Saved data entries
- Opening Delimiter -

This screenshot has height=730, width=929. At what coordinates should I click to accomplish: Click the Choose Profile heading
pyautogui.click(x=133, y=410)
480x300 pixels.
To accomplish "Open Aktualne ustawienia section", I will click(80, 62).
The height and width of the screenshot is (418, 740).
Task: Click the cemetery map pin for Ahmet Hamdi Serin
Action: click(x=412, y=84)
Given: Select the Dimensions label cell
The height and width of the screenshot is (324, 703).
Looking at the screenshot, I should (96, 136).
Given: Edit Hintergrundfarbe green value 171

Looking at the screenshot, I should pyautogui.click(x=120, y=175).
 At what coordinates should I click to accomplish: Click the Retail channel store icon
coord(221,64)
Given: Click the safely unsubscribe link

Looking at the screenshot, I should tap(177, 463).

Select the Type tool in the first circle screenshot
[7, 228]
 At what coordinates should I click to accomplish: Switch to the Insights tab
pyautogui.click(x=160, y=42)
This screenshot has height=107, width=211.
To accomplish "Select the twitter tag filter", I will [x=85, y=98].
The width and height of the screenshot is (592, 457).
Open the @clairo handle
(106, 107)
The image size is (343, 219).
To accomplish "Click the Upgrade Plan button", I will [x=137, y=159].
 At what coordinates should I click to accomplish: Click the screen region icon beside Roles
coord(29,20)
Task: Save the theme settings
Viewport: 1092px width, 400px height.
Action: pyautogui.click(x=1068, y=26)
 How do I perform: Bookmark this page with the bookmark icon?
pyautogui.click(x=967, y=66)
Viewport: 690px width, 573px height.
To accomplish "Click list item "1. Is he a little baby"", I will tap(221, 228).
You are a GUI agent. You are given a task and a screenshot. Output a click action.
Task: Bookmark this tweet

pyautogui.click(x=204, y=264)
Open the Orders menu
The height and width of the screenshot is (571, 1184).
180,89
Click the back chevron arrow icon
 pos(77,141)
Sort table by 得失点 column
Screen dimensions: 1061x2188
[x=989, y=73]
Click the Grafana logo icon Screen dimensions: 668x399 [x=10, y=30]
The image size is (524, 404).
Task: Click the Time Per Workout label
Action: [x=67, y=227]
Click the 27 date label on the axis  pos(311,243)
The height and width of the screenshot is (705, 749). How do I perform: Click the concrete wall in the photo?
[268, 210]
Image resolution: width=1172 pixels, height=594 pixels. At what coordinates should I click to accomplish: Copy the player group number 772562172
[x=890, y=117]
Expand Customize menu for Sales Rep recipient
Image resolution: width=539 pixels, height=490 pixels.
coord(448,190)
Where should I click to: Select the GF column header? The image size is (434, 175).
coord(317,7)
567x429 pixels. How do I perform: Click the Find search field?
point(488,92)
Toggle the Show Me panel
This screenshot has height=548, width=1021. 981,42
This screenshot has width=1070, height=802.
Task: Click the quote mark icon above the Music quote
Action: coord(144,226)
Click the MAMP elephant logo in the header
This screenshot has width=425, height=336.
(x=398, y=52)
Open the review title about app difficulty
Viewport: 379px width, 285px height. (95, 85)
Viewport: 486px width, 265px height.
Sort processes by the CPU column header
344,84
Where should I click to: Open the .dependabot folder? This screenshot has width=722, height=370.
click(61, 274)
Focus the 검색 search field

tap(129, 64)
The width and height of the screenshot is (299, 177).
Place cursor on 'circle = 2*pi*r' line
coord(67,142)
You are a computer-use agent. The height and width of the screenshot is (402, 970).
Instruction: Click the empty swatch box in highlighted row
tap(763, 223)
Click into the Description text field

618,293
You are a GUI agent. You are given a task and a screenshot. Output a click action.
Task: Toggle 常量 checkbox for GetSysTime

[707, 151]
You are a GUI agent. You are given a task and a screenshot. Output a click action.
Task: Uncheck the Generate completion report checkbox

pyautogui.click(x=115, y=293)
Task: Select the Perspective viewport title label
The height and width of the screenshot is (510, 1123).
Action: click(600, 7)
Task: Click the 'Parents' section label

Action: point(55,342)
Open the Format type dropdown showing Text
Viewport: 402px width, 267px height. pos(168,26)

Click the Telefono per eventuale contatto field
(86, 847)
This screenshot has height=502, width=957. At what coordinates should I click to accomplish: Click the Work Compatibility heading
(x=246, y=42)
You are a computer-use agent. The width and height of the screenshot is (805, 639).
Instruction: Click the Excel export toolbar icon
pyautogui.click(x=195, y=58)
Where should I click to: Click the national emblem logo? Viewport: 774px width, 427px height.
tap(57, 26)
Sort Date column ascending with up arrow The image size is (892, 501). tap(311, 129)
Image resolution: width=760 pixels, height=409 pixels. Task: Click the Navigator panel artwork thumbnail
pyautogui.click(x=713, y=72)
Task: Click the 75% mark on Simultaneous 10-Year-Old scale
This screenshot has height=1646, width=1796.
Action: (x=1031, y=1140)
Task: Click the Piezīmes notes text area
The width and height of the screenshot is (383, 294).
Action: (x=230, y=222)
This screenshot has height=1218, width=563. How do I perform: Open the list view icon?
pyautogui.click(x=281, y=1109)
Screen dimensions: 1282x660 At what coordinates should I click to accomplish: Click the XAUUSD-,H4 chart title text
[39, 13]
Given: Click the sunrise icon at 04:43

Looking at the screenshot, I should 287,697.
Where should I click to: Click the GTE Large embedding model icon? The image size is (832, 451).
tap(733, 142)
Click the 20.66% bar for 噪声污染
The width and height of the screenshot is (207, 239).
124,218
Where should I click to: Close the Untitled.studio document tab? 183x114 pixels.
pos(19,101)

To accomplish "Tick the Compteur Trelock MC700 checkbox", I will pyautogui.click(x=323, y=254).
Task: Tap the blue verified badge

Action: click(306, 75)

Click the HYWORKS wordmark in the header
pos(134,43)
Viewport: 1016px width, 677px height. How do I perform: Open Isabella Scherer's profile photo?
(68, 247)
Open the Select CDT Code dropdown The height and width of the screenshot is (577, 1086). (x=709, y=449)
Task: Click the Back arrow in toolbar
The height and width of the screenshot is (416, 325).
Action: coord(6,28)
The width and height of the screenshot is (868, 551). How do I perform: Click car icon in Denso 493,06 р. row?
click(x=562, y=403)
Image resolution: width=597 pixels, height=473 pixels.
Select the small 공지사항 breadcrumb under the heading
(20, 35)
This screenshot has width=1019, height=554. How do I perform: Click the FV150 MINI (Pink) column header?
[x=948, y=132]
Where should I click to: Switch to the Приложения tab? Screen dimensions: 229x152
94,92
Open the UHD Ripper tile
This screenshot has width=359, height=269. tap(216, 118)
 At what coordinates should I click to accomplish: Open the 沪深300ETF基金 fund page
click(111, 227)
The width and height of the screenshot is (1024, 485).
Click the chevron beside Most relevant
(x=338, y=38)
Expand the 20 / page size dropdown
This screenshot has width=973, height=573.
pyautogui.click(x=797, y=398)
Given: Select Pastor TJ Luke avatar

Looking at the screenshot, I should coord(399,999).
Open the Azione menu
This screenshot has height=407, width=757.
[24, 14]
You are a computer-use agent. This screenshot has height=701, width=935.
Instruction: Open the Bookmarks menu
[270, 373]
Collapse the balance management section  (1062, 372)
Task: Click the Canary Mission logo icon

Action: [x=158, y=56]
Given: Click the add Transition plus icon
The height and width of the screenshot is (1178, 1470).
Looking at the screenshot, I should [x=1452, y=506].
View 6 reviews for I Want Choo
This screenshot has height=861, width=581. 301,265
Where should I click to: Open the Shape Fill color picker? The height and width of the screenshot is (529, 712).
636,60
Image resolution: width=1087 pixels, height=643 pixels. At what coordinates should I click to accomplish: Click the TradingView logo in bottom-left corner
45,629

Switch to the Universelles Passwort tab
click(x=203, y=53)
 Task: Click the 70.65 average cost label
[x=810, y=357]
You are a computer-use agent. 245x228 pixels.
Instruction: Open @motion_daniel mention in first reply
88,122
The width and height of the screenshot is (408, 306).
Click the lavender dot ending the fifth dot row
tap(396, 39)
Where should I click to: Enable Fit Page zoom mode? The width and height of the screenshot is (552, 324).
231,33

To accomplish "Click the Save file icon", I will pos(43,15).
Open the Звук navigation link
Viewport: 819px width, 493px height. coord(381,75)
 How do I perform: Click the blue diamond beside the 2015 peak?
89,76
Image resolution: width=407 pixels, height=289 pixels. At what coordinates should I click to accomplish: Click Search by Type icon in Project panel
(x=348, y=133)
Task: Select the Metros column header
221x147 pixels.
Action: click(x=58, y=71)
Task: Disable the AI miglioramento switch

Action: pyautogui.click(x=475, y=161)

- Closing Delimiter -

What the exercise asks:
All lines above that contain the word "computer" are to be copied.

Expected answer:
You are a computer-use agent. The height and width of the screenshot is (402, 970).
You are a computer-use agent. The width and height of the screenshot is (805, 639).
You are a computer-use agent. This screenshot has height=701, width=935.
You are a computer-use agent. 245x228 pixels.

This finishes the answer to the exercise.